Ainsi, que ce soit pendant le mariage ou au moment du décès, il est indéniable que la loi organise un système cohérent d’atteinte au droit de propriété dont dispose chaque époux sur son patrimoine propre ou personnel. Des raisons justifient évidemment de telles restrictions mais il est étonnant de constater que ces atteintes au droit de propriété n’existent que dans le cadre du mariage et sont totalement absentes en matière de pacte civil de solidarité. Point de consentement du partenaire de pacs à rechercher lorsqu’il s’agit de vendre le logement de la famille. De même, au décès, le partenaire survivant ne dispose pas du droit viager au logement et n’a aucun droit à réserve héréditaire. Il dispose certes du droit temporaire au logement mais, à son égard, le droit n’est que supplétif et ne résiste pas à la disposition du logement à cause de mort au profit d’une autre personne. Ces différences considérables en matière de liberté d’exercice du droit de propriété entre les époux et les partenaires de pacs attestent que le mariage est réellement constitutif d’un vol. Ce vol serait-il justifié ?
II – Un vol justifié ?
Le mariage emporte des restrictions au droit de propriété. Faut-il néanmoins s’en offusquer ? Avant toute chose, il convient de rappeler que le mariage repose sur l’engagement libre et consentant des deux êtres doués de discernement et qui s’unissent en toute connaissance de cause. Si vol il y a, il est consenti. L’évocation par le maire de certains articles du Code civil le jour du mariage contribue à la prise de conscience que le mariage est une institution contraignante qui oblige chacun des époux. Peut-être serait-il opportun alors d’enrichir les informations transmises lors de la célébration civile et d’ajouter à la liste des articles évoqués les articles emportant les restrictions les plus importantes au droit de propriété, à savoir l’article 215, alinéa 3, du Code civil relatif à la protection du logement familial et les articles 763, 764 et 914-1 du Code civil protégeant le logement en cas de décès et instaurant une réserve héréditaire au profit du conjoint survivant. Cela étant, lire ces textes, comme les autres d’ailleurs, n’a qu’une portée symbolique et, il faut l’admettre, réduite tant les époux ont l’oreille peu attentive à ces prescriptions quand ils sont devant le maire et elles seront vite oubliées une fois le champagne versé.
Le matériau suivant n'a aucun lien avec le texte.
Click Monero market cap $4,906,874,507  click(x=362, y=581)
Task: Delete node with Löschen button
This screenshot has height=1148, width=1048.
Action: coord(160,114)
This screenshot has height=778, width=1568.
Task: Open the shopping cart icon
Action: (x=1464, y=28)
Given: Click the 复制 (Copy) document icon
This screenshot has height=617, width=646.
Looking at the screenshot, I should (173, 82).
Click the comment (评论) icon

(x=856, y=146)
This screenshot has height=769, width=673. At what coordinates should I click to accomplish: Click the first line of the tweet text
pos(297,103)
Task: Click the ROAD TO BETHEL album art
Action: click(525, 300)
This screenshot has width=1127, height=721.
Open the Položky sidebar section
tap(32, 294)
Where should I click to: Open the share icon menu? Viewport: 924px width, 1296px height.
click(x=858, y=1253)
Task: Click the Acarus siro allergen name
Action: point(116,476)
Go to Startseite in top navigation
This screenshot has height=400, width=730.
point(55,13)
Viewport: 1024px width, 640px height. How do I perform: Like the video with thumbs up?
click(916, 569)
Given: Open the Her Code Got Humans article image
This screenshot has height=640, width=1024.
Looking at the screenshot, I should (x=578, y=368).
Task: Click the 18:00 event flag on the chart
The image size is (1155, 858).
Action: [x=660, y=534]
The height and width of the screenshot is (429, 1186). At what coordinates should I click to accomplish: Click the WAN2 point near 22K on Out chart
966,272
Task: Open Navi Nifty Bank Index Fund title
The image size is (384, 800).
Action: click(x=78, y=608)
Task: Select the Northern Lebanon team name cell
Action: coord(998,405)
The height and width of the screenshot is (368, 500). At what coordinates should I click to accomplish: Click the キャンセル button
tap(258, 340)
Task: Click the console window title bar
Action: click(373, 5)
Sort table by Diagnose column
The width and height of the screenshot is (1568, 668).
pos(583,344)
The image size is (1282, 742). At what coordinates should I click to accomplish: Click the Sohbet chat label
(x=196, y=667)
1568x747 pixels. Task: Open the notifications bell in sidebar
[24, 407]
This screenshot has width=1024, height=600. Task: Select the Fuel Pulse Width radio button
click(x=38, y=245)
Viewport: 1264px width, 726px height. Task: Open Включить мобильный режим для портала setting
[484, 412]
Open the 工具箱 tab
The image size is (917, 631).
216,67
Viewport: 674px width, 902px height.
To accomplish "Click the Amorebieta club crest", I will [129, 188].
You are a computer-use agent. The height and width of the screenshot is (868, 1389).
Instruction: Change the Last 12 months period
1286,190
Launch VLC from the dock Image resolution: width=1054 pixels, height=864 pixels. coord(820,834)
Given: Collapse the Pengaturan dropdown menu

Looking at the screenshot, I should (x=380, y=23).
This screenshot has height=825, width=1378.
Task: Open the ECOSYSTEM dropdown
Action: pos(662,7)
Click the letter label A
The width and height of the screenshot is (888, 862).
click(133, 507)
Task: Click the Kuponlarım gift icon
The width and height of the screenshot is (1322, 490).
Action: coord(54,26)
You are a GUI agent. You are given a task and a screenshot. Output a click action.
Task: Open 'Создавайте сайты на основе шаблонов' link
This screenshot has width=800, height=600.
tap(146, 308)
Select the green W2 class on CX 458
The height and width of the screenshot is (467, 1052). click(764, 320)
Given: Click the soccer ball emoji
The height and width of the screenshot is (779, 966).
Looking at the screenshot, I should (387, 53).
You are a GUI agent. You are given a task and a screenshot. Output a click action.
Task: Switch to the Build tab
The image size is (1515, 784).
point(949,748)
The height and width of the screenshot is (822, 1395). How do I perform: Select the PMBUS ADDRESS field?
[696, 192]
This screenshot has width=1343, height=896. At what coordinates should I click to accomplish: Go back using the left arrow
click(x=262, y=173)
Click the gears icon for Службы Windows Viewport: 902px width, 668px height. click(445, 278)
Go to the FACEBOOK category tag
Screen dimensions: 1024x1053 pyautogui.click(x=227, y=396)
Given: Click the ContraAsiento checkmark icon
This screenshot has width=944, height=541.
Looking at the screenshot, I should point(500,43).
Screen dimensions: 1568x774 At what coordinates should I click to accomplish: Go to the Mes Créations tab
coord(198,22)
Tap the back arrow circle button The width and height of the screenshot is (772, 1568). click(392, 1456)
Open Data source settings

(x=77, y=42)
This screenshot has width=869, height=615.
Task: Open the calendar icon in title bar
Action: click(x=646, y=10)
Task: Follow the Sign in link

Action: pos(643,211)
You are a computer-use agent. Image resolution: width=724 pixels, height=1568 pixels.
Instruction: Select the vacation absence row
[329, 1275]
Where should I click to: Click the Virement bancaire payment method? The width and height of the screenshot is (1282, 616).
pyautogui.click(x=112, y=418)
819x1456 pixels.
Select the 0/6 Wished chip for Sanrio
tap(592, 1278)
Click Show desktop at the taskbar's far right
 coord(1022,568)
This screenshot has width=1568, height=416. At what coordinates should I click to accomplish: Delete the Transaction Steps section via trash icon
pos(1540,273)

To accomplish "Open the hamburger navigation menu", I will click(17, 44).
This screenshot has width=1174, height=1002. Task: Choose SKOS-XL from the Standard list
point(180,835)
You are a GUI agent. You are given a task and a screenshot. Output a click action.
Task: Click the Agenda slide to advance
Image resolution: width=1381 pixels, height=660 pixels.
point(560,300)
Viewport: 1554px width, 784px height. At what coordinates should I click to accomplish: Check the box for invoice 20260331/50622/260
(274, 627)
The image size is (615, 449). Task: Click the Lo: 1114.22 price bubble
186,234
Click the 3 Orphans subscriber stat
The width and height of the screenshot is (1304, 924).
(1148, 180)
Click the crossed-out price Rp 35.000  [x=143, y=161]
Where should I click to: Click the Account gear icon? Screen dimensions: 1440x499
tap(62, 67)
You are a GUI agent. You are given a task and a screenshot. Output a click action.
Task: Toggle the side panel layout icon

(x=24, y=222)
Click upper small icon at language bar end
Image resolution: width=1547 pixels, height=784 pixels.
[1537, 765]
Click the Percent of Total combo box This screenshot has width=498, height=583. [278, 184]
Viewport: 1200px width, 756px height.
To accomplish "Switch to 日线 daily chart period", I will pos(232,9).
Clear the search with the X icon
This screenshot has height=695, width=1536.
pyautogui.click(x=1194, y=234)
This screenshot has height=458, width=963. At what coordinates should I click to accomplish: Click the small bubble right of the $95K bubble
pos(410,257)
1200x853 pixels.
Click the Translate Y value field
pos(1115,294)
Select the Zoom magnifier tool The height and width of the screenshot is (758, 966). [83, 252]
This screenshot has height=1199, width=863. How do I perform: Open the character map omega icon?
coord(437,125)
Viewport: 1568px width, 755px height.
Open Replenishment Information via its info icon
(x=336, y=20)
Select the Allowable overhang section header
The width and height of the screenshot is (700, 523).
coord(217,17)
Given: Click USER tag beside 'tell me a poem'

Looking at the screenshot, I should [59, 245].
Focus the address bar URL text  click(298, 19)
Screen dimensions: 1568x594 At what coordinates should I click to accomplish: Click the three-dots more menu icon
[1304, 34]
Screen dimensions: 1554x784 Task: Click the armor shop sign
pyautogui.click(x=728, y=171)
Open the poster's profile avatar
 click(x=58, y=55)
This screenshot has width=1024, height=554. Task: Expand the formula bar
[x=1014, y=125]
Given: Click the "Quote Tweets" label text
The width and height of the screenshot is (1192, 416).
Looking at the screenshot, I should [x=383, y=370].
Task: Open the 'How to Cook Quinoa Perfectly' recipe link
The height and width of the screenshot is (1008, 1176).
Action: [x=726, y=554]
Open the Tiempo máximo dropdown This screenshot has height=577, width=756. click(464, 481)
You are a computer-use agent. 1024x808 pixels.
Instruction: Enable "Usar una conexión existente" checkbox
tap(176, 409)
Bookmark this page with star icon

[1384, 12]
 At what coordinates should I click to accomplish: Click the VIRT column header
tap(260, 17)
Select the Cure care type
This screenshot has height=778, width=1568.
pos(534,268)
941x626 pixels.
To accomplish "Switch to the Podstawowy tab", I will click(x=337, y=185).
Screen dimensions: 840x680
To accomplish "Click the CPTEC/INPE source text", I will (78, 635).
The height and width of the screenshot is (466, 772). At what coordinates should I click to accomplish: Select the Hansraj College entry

Mais à l’insouciance des premiers jours succède parfois l’amertume des lendemains qui déchantent. Et quand ce temps arrive, il convient de s’interroger sur la pertinence des restrictions matrimoniales au droit de propriété. On constate alors qu’elles n’ont pas toutes la même valeur. La protection énergique du logement familial est difficilement contestable tant elle repose sur la nécessaire préservation du lieu de vie de la famille où s’épanouissent les petits et les grands. Le « nid » ne saurait être exposé aux volontés individuelles d’un seul époux, en fût-il le propriétaire. La restriction au droit de propriété de l’époux qui détient le logement en propre est ainsi tout à fait justifiée. On pourrait presque regretter qu’une telle mesure n’existe pas dans le cadre du pacs. La fonction du logement familial n’est pas moins importante lorsque les parents ont choisi de conclure un pacs. Les enfants ont tout autant besoin de stabilité et de protection de leur cadre de vie. Certes il s’agit d’une contrainte supplémentaire, ce qui n’est pas de l’essence du pacs, contrat de vie commune aux règles minimales, mais elle ne serait pas totalement dénuée d’intérêt si l’on s’attache à la fonction du logement. Il y a bien une solidarité pour les dettes ménagères, pourquoi pas une protection du logement familial dans le pacs.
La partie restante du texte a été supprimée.